En la escena en la bolsa, en donde trabaja Piero para la madre de Vittoria como inversor, cuando la bolsa cae y la gente se arruina, Vittoria sigue a un hombre que ha perdido 50 millones de liras, y observa como sentado en una cafetería dibuja en una servilleta unas flores. Recoge la servilleta y se la muestra a Piero diciéndole, voy a ver a mi madre, ella no dibuja flores.
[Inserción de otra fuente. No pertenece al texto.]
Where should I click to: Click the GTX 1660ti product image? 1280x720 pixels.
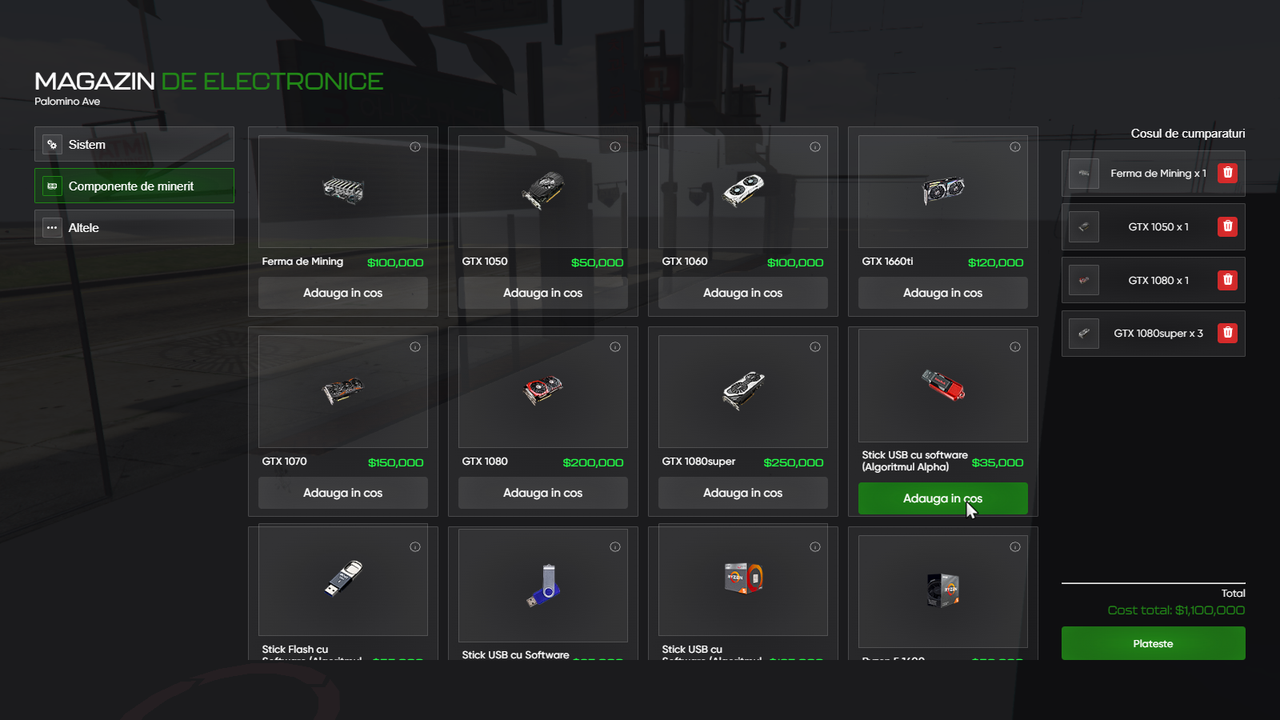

Una de las imágenes más bellas y extrañas de la película es la de Vittoria observando este gran jarrón de formas que evocan los genitales masculinos, con grandes flores semejantes a girasoles, de las cuales no percibimos el color. Pero, curiosamente, si pensamos, también podría ser representación de los genitales femeninos.

Ella oscurecida, formando una silueta, con solo el brillo de la parte superior de sus cabellos. Y el jarrón de gran luminosidad, una luz blanca brillante.
Es, quizás, la representación, si reflexionamos sobre la imagen, de un eclipse. Y, además, ella, invirtiendo los tonos de la escena sexual, la mujer, es representada en negro, y, lo que alude al varón, además de con flores, el objeto de deseo y de fascinación para ella, ahora, es representado en blanco.
(*) González Requena, Jesús: «La mujer y su deseo. El Eclipse (Michelangelo Antonioni, 1962)» en VVAA: Antonioni , Michelangelo y las Montañas Encantadas. La intuición del hielo. Fundación Luis Sacane, Maia Ediciones. Madrid, 2010.